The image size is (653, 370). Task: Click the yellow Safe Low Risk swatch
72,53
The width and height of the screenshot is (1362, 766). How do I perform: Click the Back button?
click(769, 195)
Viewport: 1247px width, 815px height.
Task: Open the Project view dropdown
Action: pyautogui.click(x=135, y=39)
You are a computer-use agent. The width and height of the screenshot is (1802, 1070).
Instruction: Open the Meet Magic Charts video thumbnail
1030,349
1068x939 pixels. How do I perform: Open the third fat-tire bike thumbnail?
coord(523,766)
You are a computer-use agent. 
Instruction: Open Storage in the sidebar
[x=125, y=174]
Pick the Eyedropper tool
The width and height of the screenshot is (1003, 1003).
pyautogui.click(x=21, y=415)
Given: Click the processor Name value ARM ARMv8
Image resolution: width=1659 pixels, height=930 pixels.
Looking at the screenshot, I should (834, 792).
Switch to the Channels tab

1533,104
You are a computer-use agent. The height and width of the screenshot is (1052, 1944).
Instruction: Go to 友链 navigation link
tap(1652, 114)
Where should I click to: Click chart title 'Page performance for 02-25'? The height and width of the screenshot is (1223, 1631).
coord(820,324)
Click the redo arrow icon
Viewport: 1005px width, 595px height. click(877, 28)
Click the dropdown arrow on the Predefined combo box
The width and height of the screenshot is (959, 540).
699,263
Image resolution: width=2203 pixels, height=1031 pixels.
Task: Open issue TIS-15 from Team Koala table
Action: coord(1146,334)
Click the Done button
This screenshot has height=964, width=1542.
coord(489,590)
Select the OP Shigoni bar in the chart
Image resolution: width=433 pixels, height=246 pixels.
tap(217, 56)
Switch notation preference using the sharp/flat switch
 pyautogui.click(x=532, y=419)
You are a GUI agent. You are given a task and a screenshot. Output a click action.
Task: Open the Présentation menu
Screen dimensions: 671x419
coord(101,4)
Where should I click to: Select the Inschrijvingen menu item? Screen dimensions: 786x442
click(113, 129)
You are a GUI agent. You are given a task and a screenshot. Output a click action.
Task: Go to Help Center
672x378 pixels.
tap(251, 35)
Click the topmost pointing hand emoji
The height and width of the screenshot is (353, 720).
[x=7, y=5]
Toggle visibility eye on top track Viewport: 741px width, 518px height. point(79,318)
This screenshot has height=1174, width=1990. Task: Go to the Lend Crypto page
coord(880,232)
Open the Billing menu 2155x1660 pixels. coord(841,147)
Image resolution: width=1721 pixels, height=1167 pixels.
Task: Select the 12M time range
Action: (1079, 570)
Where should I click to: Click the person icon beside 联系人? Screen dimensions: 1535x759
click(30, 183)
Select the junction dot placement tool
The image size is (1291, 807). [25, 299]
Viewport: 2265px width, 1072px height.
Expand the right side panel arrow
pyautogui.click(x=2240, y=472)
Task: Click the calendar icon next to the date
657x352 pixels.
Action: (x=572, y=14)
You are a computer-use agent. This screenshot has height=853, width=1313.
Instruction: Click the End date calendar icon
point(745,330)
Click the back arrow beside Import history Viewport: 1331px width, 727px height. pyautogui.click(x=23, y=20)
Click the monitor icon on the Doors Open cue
____________
Above are some records. Copy each of their lines that holds the string "computer".

You are a computer-use agent. The width and height of the screenshot is (1802, 1070).
You are a computer-use agent. 
You are a computer-use agent. The height and width of the screenshot is (1052, 1944).
You are a computer-use agent. This screenshot has height=853, width=1313.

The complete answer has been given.